-- Data in this exercise follows --

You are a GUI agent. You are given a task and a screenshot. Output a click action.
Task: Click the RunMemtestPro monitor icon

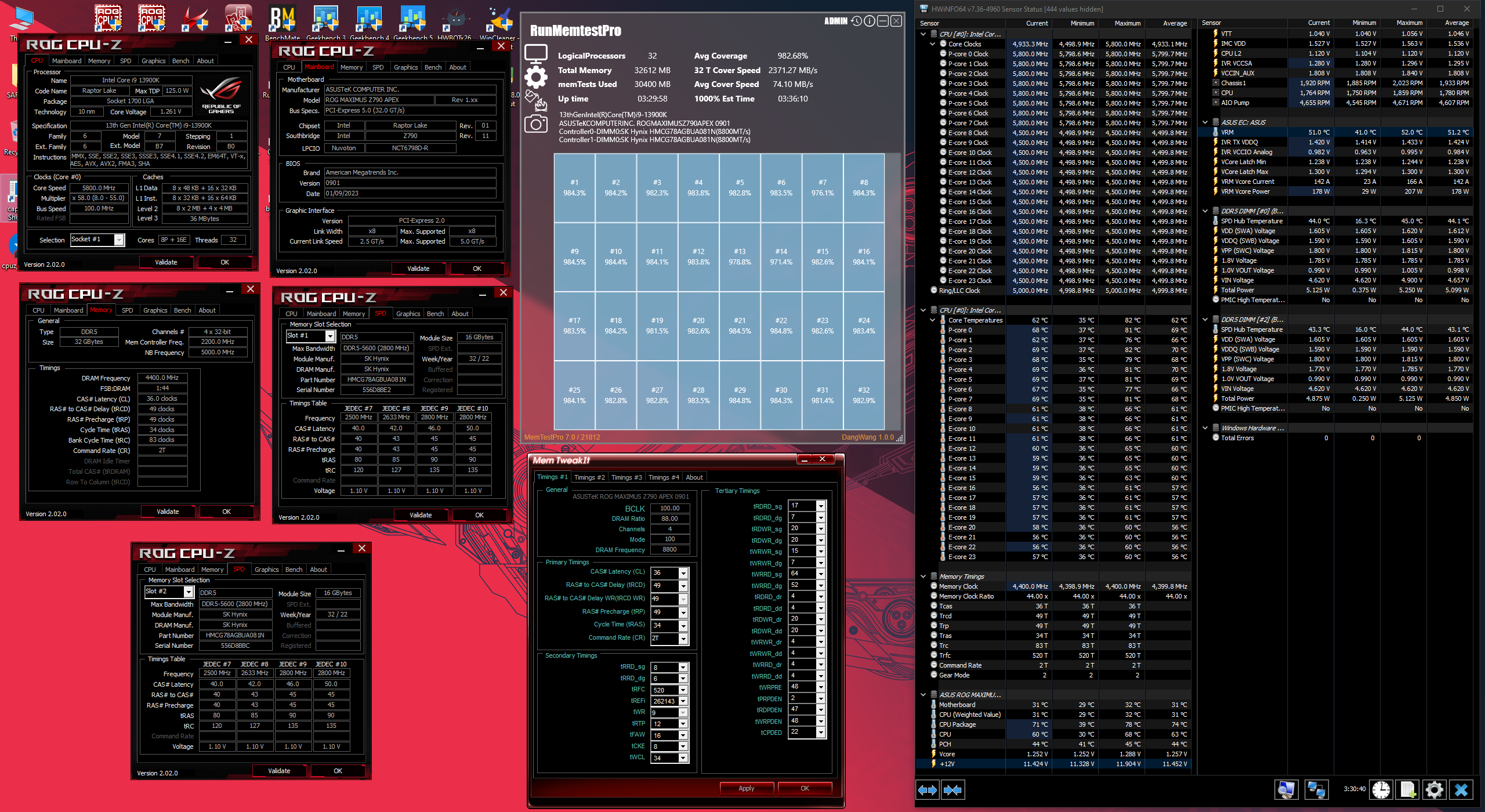coord(535,53)
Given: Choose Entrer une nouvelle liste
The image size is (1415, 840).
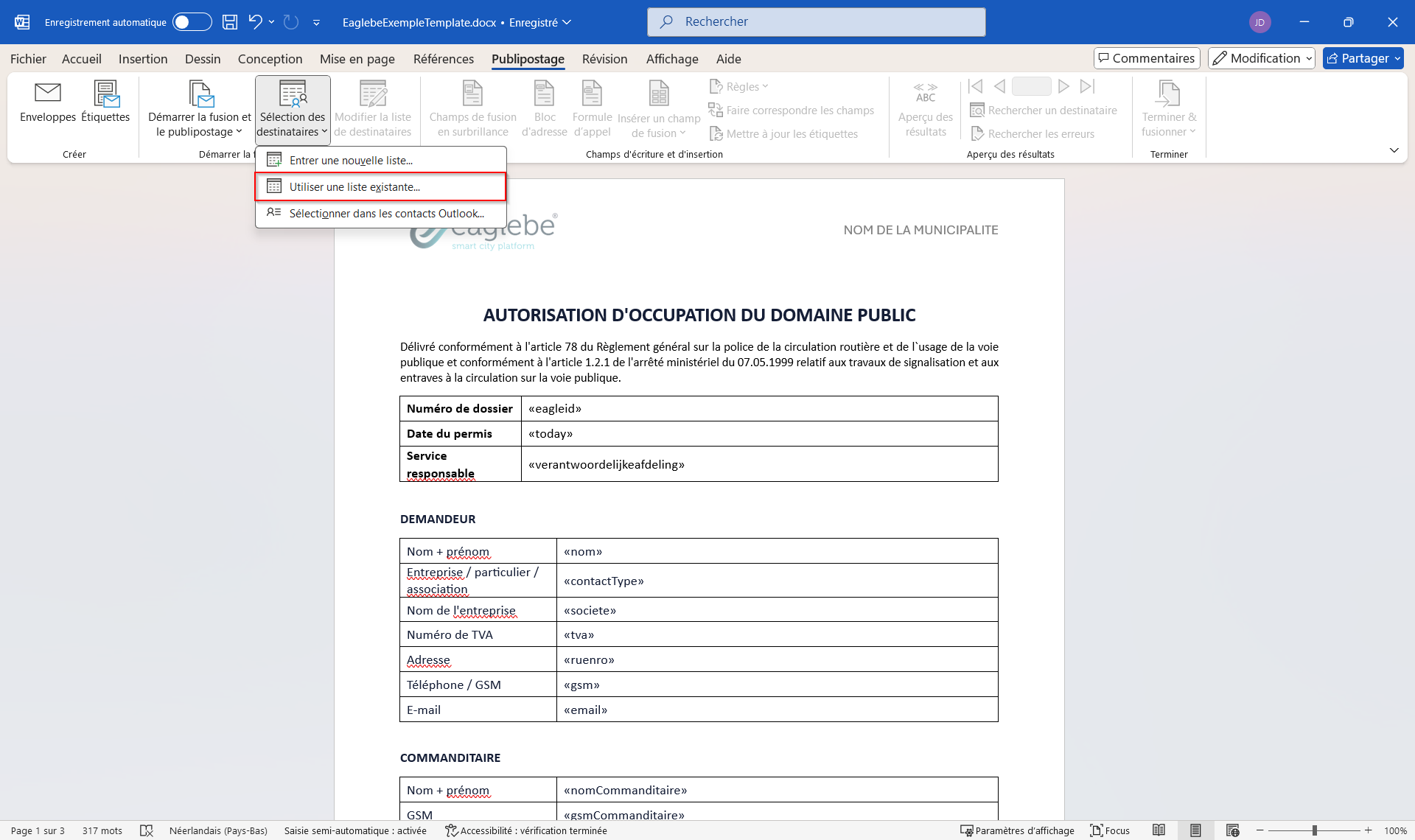Looking at the screenshot, I should (351, 161).
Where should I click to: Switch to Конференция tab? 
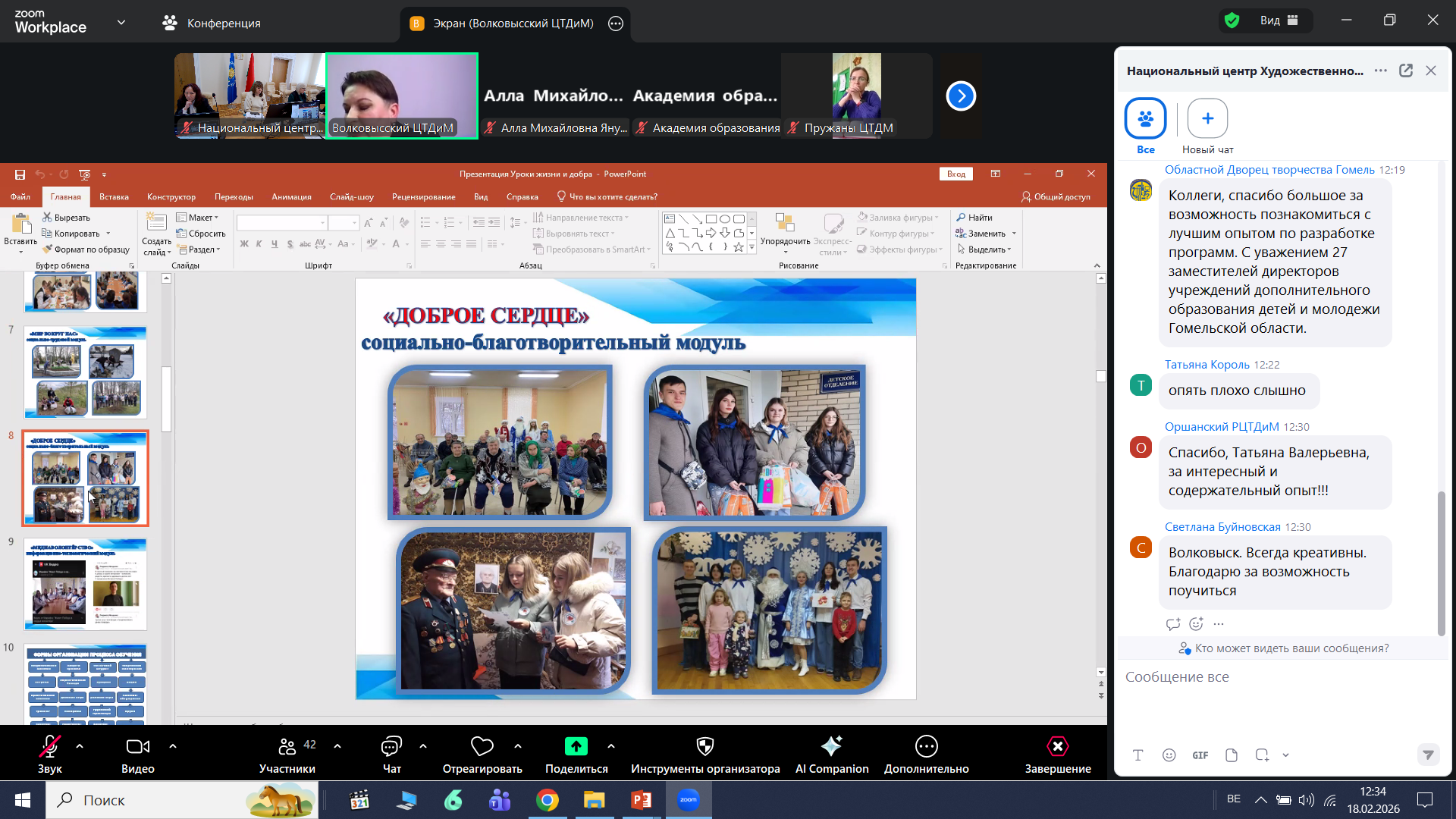212,24
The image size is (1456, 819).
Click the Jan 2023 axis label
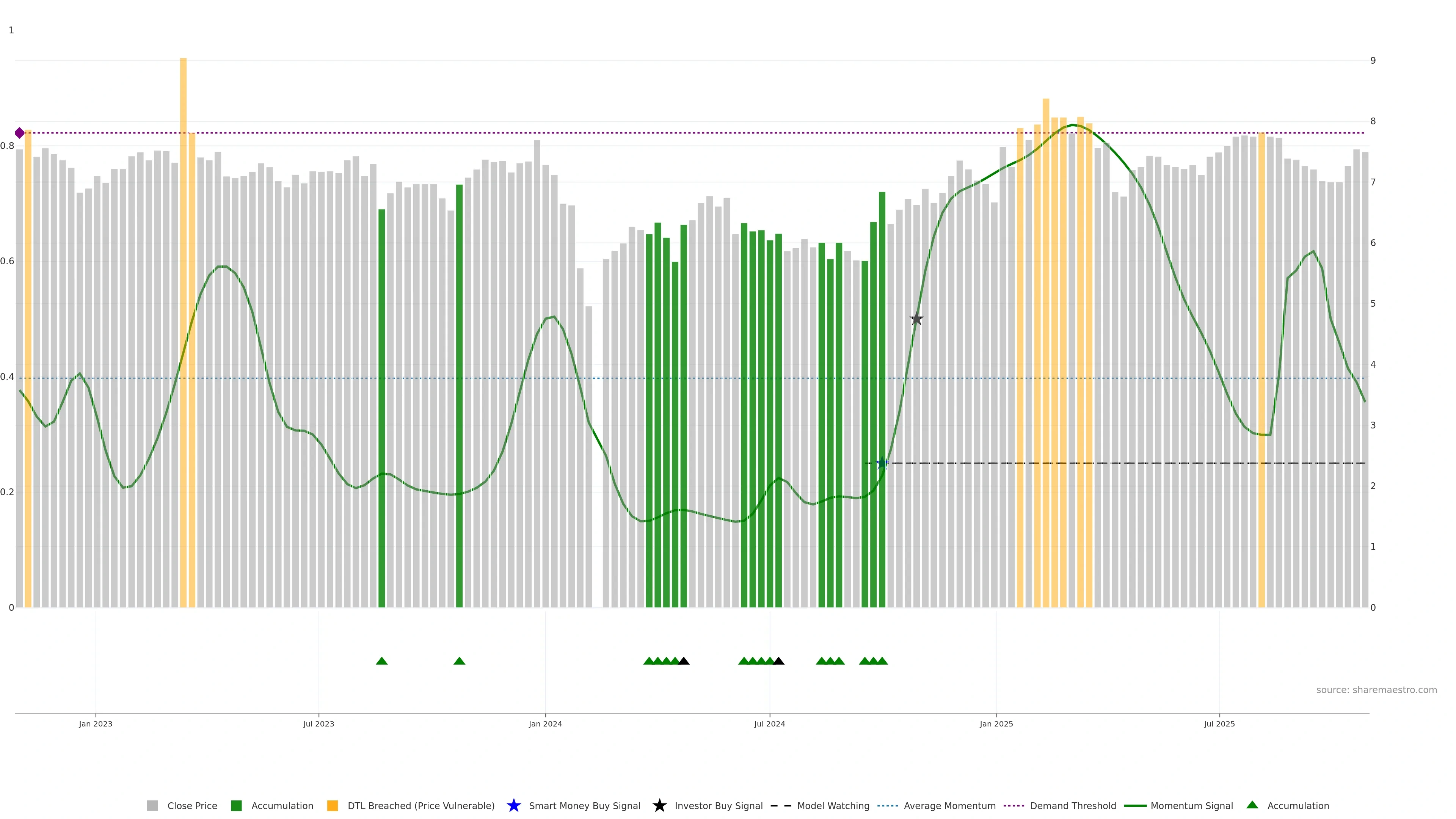tap(96, 724)
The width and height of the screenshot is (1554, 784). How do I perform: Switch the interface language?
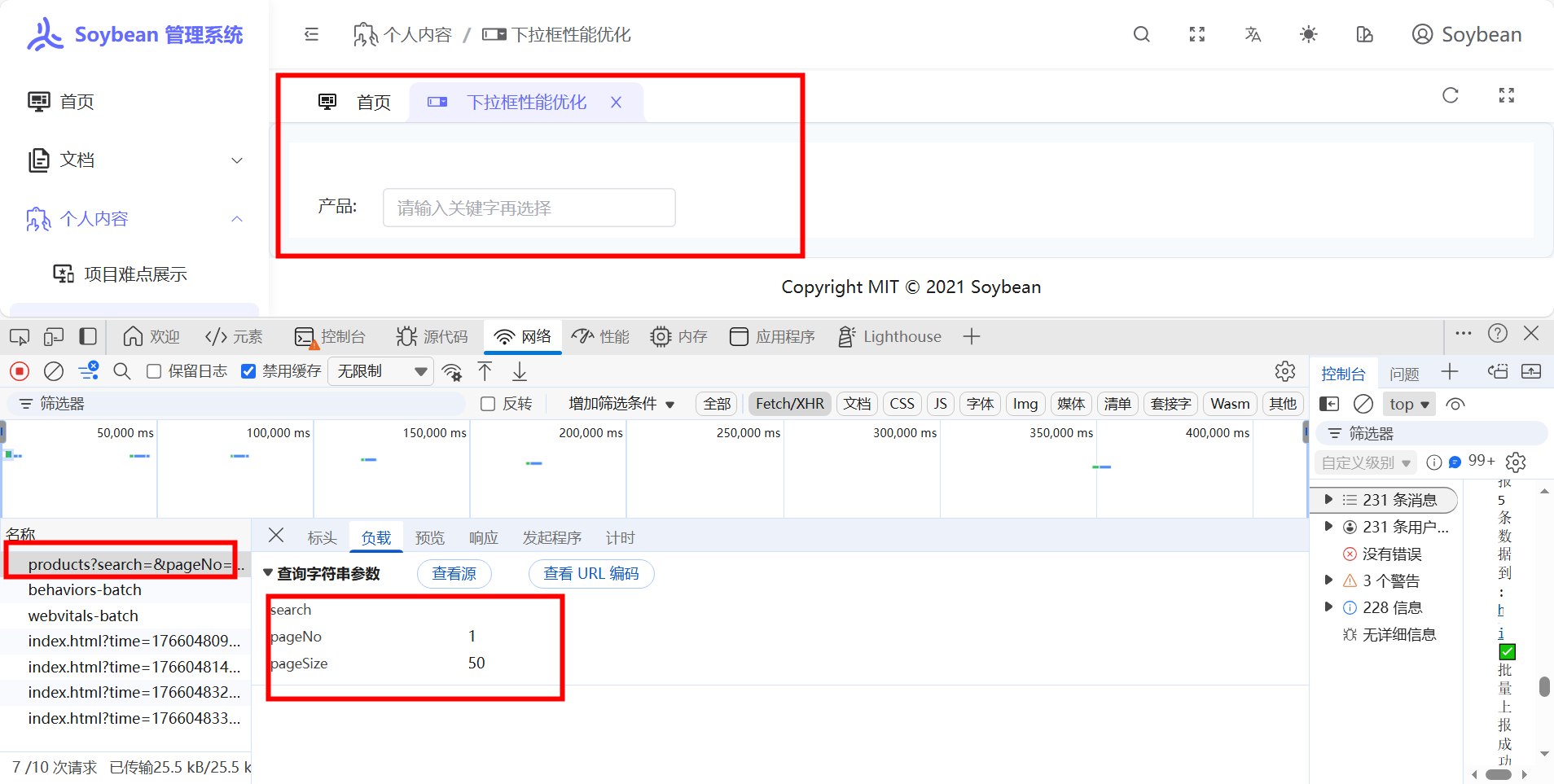pyautogui.click(x=1252, y=34)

-- Data in this exercise concluded --

With the pictures omitted, print each line of the data above precisely as given.

### Solved exercise
You are a GUI agent. You are given a task and a screenshot. Output a click action.
Task: Click the RunMemtestPro monitor icon

coord(535,53)
Given: Choose Entrer une nouvelle liste
The image size is (1415, 840).
Looking at the screenshot, I should (351, 161).
Where should I click to: Switch to Конференция tab? 
212,24
The image size is (1456, 819).
Click the Jan 2023 axis label
tap(96, 724)
The width and height of the screenshot is (1554, 784). How do I perform: Switch the interface language?
pyautogui.click(x=1252, y=34)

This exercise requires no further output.